Britain’s home healthcare providers also gave some helpful insights:

  • Service reliability in a home healthcare model is essential at the best of times, but with the impact of COVID 19, this is particularly significant; the more patients that can be treated at home reduces the impact on essential services the NHS is providing during this pandemic. COVID-19 has obviously created some challenges for home care patients but those who are used to home care and who now need to practise social distancing want to make sure they are not putting themselves at risk with deliveries or nurse visits; so significant focus has gone on to ensure that these services which quite often include the provision of life maintaining or lifesaving medicines are not disrupted in any way.  
  • Clinical quality standards in home healthcare are required to be of high standard; pharmacists and nurses must be equipped with the skills and knowledge needed to support patients at home helping them to stay at home. In most cases where families have lived with a child or relative living with a rare condition, they have been able to establish a balance in life that allows for normal things to take place like attending work or school. Being able to support that balance by the delivery routine is something to be protected from disruption.
  • A range of pretty complex therapies can be provided outside a hospital setting and in the current climate this can be implemented pretty quickly.  In the UK the provision of chemotherapy at home is not uncommon and because of COVID -19 more cancer patients are being offered chemotherapy at home.   The benefits of which are two-fold: cancer therapies need not be disrupted due to the extra pressures on the NHS and cancer patients can self- isolate at home.

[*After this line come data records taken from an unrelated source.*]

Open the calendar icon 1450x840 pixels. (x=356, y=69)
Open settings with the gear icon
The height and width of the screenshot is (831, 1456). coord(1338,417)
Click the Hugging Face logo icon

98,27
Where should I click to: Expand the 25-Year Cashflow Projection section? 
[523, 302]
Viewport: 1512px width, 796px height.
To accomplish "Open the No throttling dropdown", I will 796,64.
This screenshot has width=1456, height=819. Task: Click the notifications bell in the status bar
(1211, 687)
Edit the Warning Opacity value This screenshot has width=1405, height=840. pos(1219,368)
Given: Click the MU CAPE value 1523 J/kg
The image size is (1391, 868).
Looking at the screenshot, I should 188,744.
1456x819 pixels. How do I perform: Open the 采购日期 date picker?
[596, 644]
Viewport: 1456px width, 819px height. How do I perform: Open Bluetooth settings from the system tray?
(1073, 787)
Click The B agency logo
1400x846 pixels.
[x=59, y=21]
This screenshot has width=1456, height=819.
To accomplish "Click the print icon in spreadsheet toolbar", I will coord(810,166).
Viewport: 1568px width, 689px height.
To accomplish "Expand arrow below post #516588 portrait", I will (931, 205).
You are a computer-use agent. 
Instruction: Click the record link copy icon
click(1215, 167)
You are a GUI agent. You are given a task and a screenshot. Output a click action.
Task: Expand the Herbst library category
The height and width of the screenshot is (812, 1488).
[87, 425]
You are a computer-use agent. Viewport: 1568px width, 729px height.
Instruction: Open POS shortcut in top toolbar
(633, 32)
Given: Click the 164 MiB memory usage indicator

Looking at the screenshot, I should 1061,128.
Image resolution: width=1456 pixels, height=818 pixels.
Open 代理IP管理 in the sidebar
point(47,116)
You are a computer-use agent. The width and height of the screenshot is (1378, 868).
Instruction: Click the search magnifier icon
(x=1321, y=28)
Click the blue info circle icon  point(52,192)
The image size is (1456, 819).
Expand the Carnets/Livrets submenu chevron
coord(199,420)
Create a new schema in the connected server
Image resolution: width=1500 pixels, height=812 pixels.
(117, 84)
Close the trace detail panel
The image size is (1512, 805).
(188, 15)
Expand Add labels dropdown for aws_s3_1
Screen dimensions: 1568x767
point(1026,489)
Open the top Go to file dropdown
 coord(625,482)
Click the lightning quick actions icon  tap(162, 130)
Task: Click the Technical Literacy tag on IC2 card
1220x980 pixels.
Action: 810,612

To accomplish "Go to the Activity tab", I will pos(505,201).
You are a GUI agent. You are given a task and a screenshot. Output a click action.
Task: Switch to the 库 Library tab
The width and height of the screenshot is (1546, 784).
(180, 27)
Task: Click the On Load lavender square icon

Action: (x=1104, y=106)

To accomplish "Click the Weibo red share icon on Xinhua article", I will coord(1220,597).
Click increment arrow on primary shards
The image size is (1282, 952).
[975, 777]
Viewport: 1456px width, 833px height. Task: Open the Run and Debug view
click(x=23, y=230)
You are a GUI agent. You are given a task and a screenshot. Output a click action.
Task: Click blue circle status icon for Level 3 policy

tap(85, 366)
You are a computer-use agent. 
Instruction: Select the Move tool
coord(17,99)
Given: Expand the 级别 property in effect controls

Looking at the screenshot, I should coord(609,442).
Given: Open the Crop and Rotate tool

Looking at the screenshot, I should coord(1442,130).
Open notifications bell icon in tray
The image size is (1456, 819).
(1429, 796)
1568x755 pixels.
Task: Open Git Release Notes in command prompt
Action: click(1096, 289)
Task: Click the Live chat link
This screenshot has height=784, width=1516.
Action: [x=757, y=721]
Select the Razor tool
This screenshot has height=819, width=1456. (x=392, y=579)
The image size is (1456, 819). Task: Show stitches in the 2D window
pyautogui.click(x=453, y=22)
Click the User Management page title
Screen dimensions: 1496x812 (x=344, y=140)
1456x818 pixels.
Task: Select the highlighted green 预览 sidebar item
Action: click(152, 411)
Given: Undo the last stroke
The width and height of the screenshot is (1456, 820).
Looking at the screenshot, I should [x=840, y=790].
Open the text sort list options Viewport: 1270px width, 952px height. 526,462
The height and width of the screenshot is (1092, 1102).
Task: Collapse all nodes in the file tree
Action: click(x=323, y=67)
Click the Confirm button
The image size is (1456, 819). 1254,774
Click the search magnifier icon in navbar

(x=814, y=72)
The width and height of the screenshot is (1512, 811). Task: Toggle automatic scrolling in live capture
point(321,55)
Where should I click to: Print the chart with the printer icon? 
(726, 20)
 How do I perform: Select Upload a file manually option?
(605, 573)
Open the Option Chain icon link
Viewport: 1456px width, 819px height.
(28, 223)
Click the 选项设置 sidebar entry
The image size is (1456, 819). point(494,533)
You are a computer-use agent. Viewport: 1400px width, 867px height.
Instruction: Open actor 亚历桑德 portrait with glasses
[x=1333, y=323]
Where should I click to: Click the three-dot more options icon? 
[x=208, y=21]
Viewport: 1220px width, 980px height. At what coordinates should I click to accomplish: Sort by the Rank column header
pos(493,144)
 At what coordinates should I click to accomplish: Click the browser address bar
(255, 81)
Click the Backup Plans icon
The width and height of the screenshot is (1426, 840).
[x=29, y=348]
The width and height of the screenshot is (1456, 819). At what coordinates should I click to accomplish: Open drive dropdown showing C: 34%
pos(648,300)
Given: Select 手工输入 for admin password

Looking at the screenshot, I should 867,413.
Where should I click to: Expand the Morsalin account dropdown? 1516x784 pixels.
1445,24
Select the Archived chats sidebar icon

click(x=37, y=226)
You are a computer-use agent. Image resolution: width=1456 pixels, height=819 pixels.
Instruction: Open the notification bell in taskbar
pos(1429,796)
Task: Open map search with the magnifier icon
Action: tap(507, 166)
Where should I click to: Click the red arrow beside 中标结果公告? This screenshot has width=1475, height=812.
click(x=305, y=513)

Of course, operationally, demands are high, but teams are equipped with the required standard of personal protective equipment PPE, are all trained in social distancing and infection prevention and control.  High acuity home care models work to a fine-tuned operation, where highly qualified professionals are rallying in record time to respond to a significantly pressured health service in an unprecedented situation. 

Patients who could be part of a home- based clinical trial, those who need medications for treatment on compassionate grounds, those who need treatment continuity who would otherwise have to leave the house, for them, now and in the future, this model applies and is offered as part of a RareiTi Care access programme.